Large Language Models have demonstrated that text is the universal interface, in large part because it is the native language of computing. Code, web Browse, and even chess can be reduced to sequences of text. Since the advent of the Transformer, these models have moved beyond the Turing Test to excel at evaluations once considered the frontier of human ability, such as Humanity’s Last Exam.
Yet the physical world we inhabit is just beginning to be transformed by AI. This new era will be guided by agents that interact with their surroundings as we do: through voice and vision. This requires models that can discern the rich, nuanced data layered within human speech, far beyond the words themselves. The problem is that this data doesn't exist in a prepackaged library. While LLMs could be trained on the enormous corpus of the public internet, no such equivalent exists for the millions of hours of labeled, diverse, emotional speech needed to teach an AI to truly listen.
Humanity’s First Protocol
The human voice is our original interface. Before the GUI or the printing press, civilization was built on the oral tradition. Central to our prophecies of the future, we have long projected our machines will talk naturally. As Anna Piñol and Valerie Osband Mahoney of NFX write, “Every time we imagine a computer in science fiction it has a voice. Jarvis. C-3P0. Samantha from Her.
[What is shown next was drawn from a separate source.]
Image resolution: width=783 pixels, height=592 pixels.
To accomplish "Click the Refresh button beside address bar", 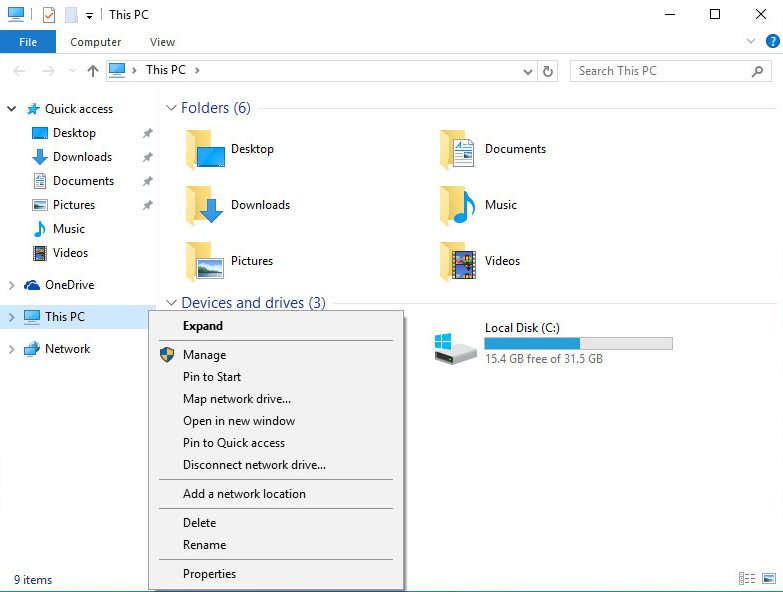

Humanoid or not, our idea of a futuristic machine is one that speaks to us.” As an information-dense medium, a single spoken phrase can contain layers of meaning absent from its written counterpart. Sarcasm, misdirection, and humor can all be encoded into the same sequence of words through paralinguistic elements like tone, prosody, and inflection.
Mapping the Frontier of Voice
While the vision for voice AI is clear, the technology is still in its early stages. The primary technical hurdle is to achieve natural, real-time conversation that feels as natural as authentic human speech. The industry has converged on a key threshold for this: sub-300ms latency. Reaching this speed is prompting a shift toward new, natively Speech-to-Speech (S2S) models.
- Qwen Omni is hacking around S2S nativity with a Speech-to Text-to-Speech model using “token streaming”, vocalizing every token as it predicted. However, this approach sacrifices some naturalness for speed.
- Hume has pioneered Semantic Space Theory, categorizing the layered emotional tones of utterances. Their Empathic Voice Interface models can detect and express 53 dimensions of emotion with prosody.
- OpenAI’s new Speech-to-Speech model is noteworthy for Function Calling and Internet search informing responses. They co-mingle a "real time conversational model" and "a slower smarter model" for complex tasks.
- Eleven Labs is powering real-time, multilingual voice assistants. Most notable for a stocked developer platform for steerable TTS, S2S, Cloning, and Voice Design.
- NVIDIA has built a flexible sound machine, Fugatto, that can seamlessly mash up speech, music, and soundscapes. It lets users shape how voices and tunes morph in real time while inventing entirely new sounds.
- Sesame’s groundbreaking work employs a multimodal backbone with a smaller audio decoder, simultaneously leveraging semantic and acoustic data with residual vector quantization tokens.
Starting with the Future
To understand the data researchers need, we start by asking what products are being built for end users and work backwards. The ambition for voice AI is reshaping both our personal and professional lives.
Consumer Applications
The holy grail is a persistent voice companion with memory and personality, acting as a true digital counterpart. This vision extends to more specific applications:
- Dynamic Tour Guides that can whisper historical secrets in a quiet museum, not just recite facts.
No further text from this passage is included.